■ Data in this exercise ■
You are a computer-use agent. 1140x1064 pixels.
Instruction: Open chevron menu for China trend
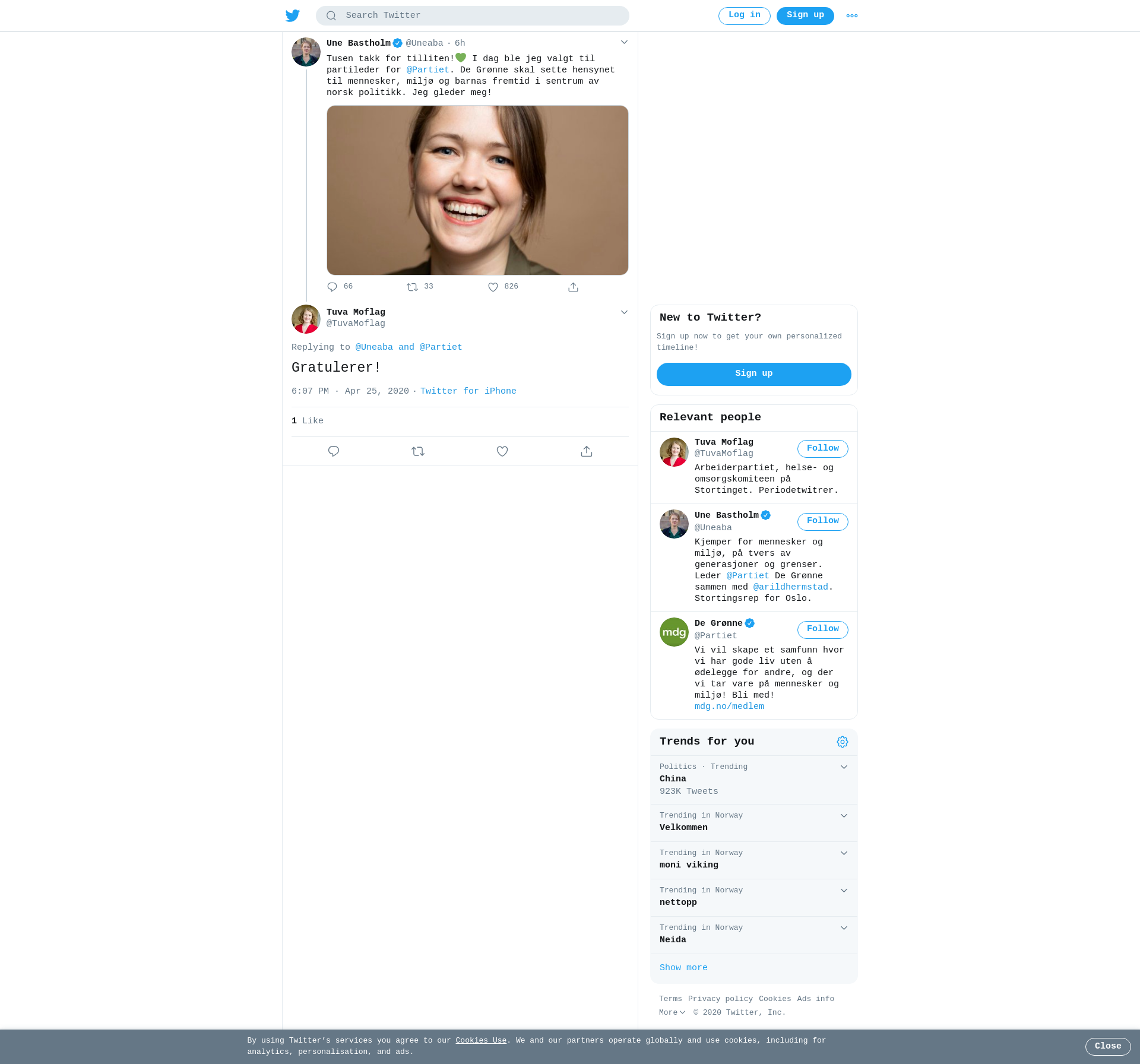[x=844, y=767]
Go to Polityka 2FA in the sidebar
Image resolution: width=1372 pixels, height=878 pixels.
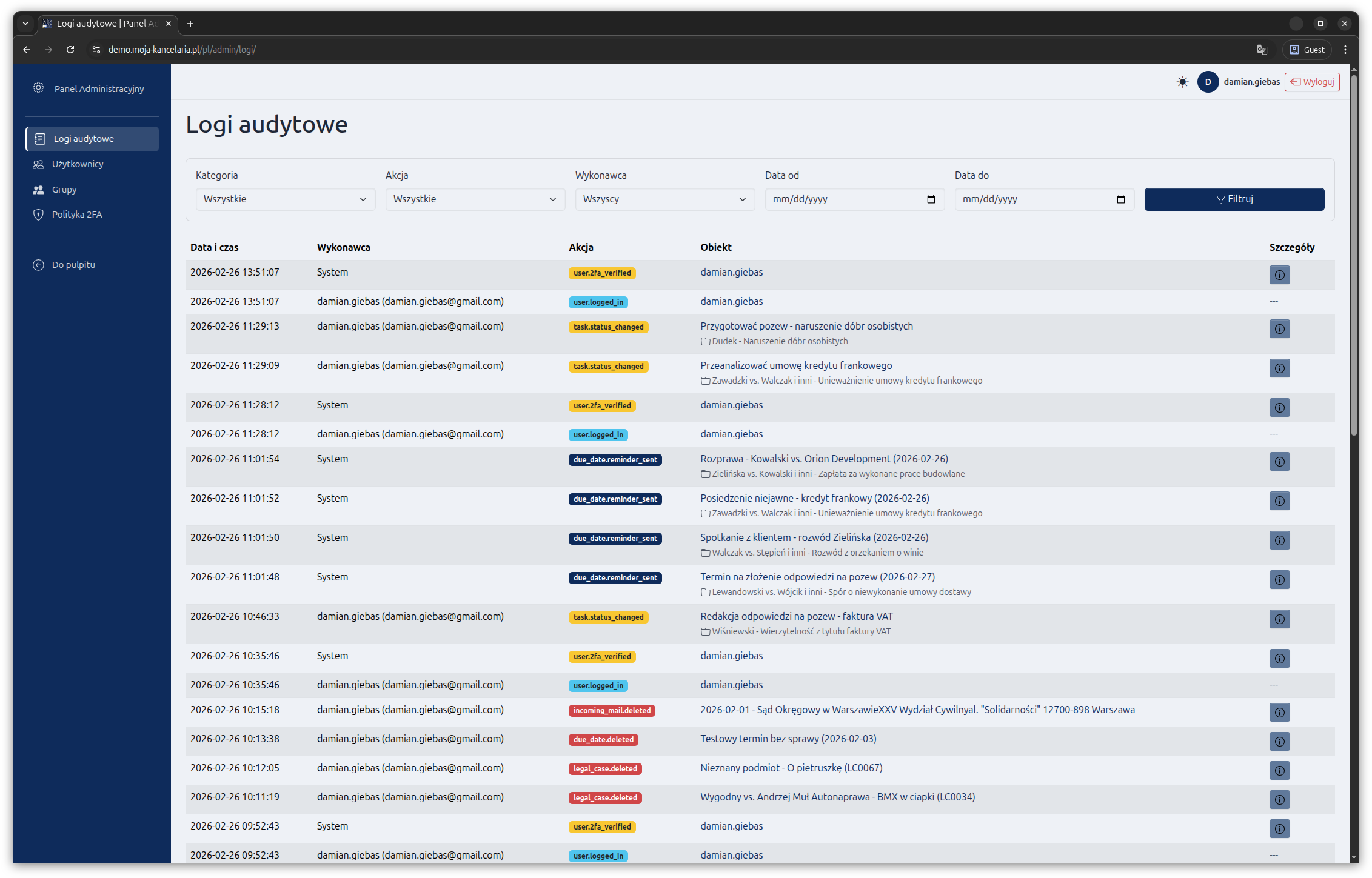(77, 215)
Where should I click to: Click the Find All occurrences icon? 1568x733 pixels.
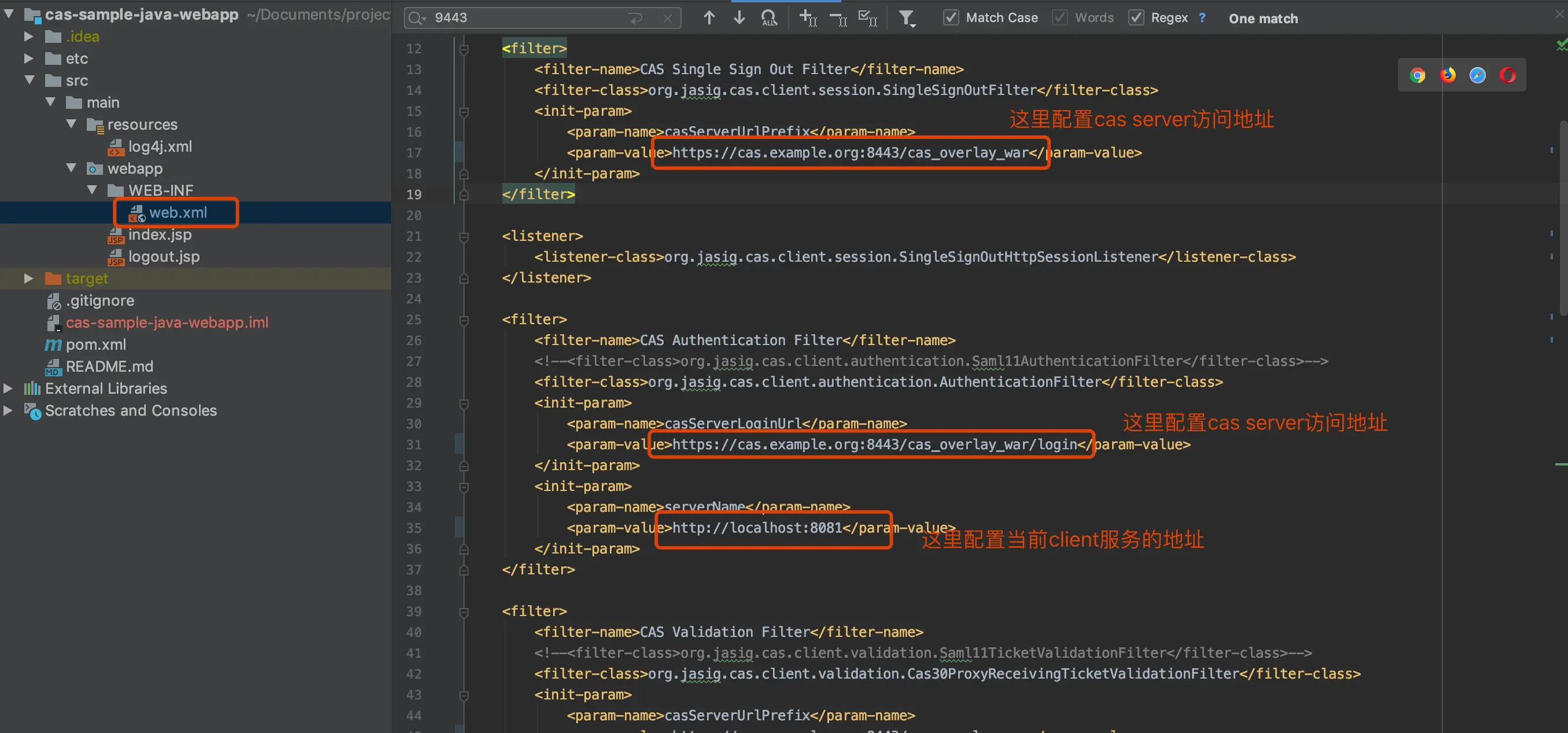770,19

■ Work task ■
Pictures within the entries must not be reproduced; everything else is to be restated verbatim.

■ Written answer ■
You are a computer-use agent. 1140x1064 pixels.
Instruction: Open chevron menu for China trend
[x=844, y=767]
Go to Polityka 2FA in the sidebar
Image resolution: width=1372 pixels, height=878 pixels.
(77, 215)
Where should I click to: Click the Find All occurrences icon? 1568x733 pixels.
770,19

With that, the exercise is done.